The direct impact of the application of CRESC's research within Enfield
has been a major change
in council strategy and policy, as noted by the Council's Director for
Regeneration [F],
"As Director of Regeneration for Enfield Borough Council, I can
confirm that CRESC research and
subsequent policy recommendations have directly led to a major shift in
the council's regeneration
strategy and policy."
In September 2011 a CRESC presentation to the council made direct
recommendations involving
specific changes in 18 identified strategies and policies. Three of these
that have now been acted
on are detailed below:
- CRESC persuaded Enfield to inquire about what utility companies and
supermarkets were
reinvesting in the local community whose household demand they were
capturing. An
Enfield councillor led conversations with British Gas with substantial
results detailed below
and Thames Water released a 5 year schedule of works so that the Council
could
encourage local contractors and train labour [E].
- CRESC reminded Enfield of its history of market garden food production
for London, with
Waltham Forest the largest glass house district in Europe until the late
1950s. In line with
CRESC's arguments, the Council now plans to build a 50 acre commercial
glasshouse
using waste heat from an incinerator and to train up a local labour
force
- CRESC asked why, if the Enfield local government was earning 5 % or
less in the City of
London, the money could not be invested for similar returns in social
housing, which is in
chronically short supply in all the North London Boroughs.
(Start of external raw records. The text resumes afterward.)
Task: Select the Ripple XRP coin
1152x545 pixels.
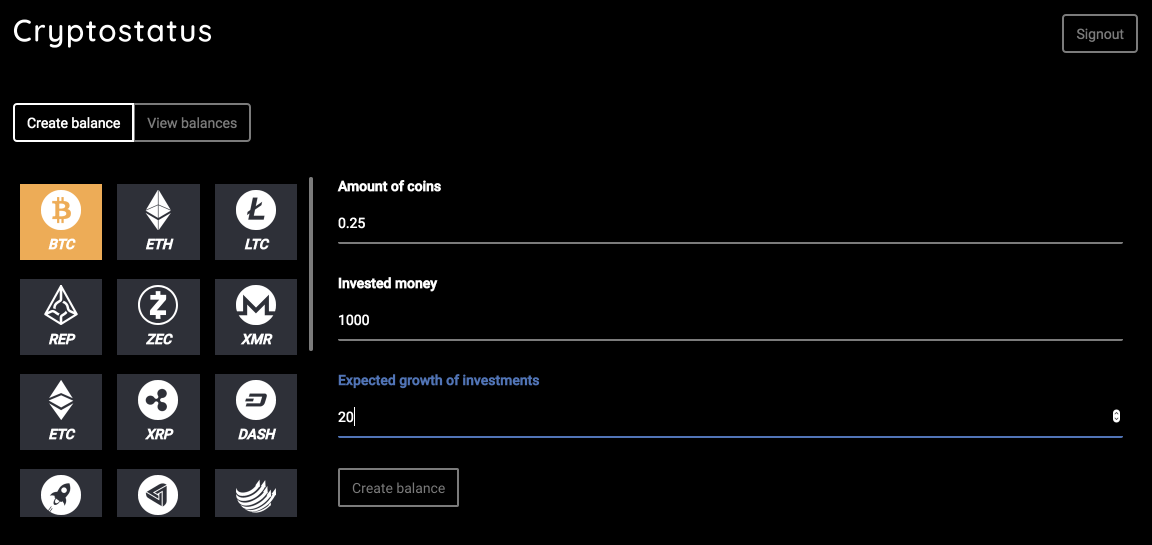Action: [158, 411]
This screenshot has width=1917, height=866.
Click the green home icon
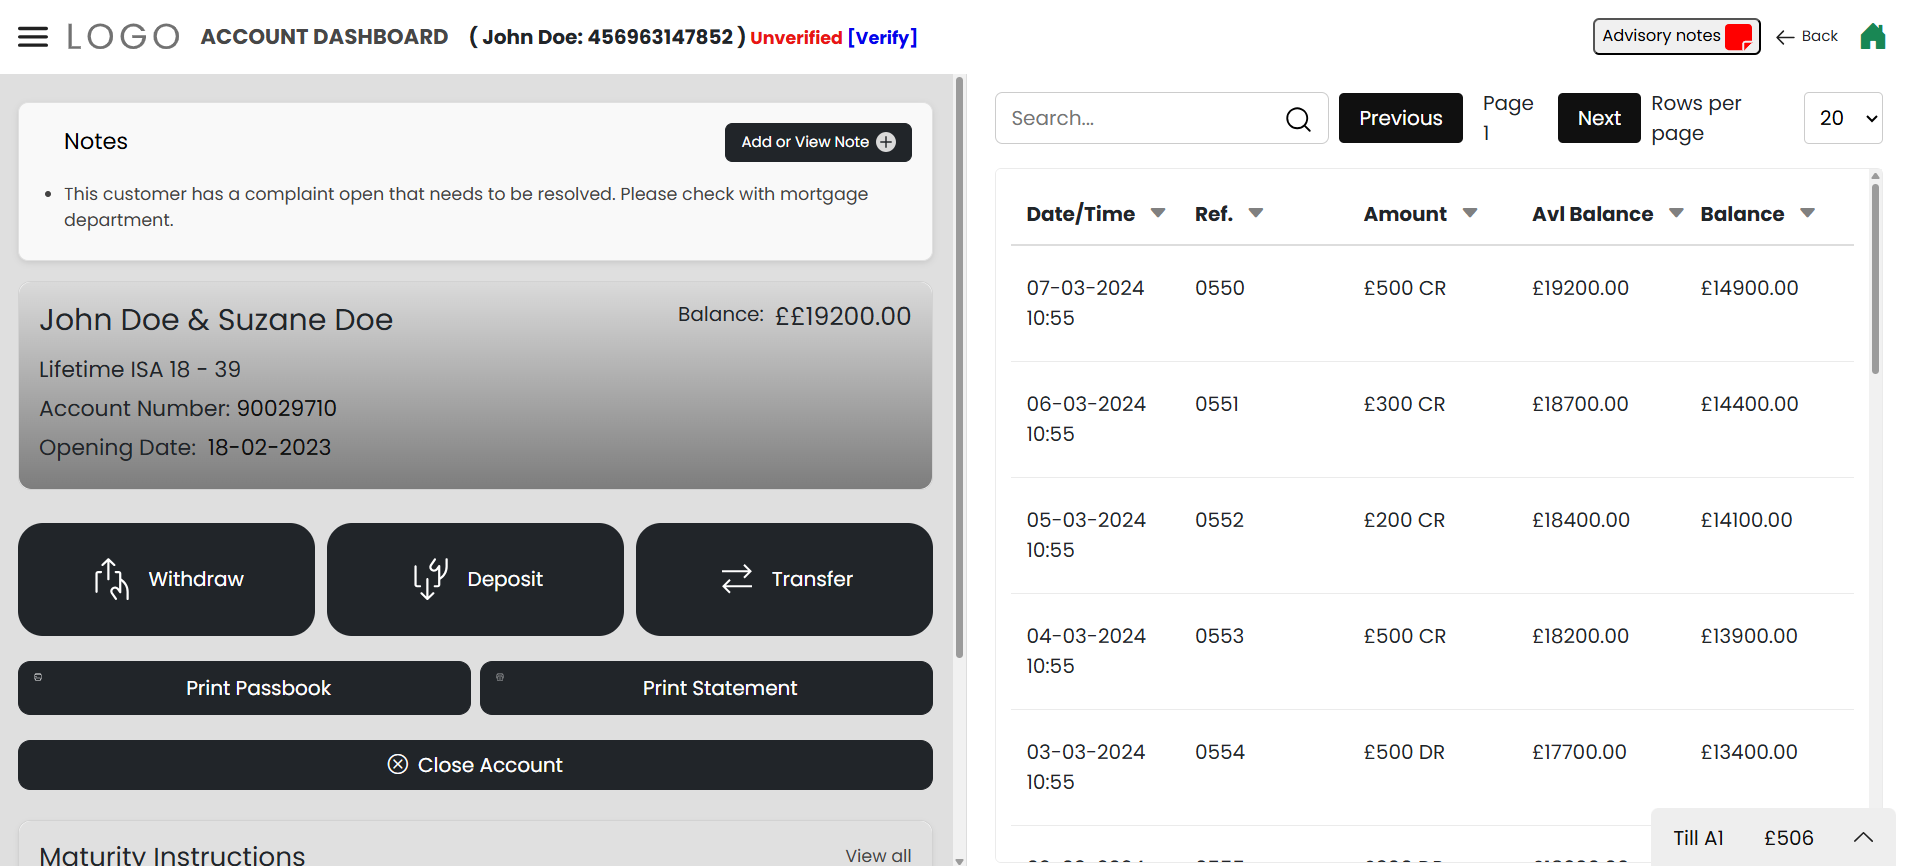click(x=1872, y=37)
Since Spring
2012, Council
officers are working on releasing a portion of the Enfield Council
pension fund for
investment in social housing which will be invested in an adjacent
borough which then
invests in Enfield
The Council's changes in policy and strategic direction in direct
response to recommendations
from CRESC research have recently resulted in new investment. In
particular the
recommendations surrounding the investigation into Utility company
reinvestment have led to,
British Gas's Director for Business Development signing contracts
totalling more than £10 million in
ECO investments in March 2013 [C]. These investments will be used for
retrofitting local housing
with insulation and the New Directions programme will ensure local job and
supply chain benefits.
As the Chief Executive for Enfield Council writes [D],
"In the two areas where we have made most progress with job creation
in the short run, CRESC
was crucial because their researchers made policy suggestions which
officers and councillors
followed up. It was CRESC which initially suggested that we press
utilities to localise corporate
social responsibility and the end result is several hundred jobs
anchored by a signed £10 million
contract with British Gas."
Over the two year contract, British Gas plans to hire 100 Enfield school
leavers directly and will
work with local further education colleges to train the Enfield job
seekers. British Gas has also
expressed interest in partnering LB Enfield, FE colleges and other
stakeholders in building a
University Technical College on one of Enfield's big regeneration sites.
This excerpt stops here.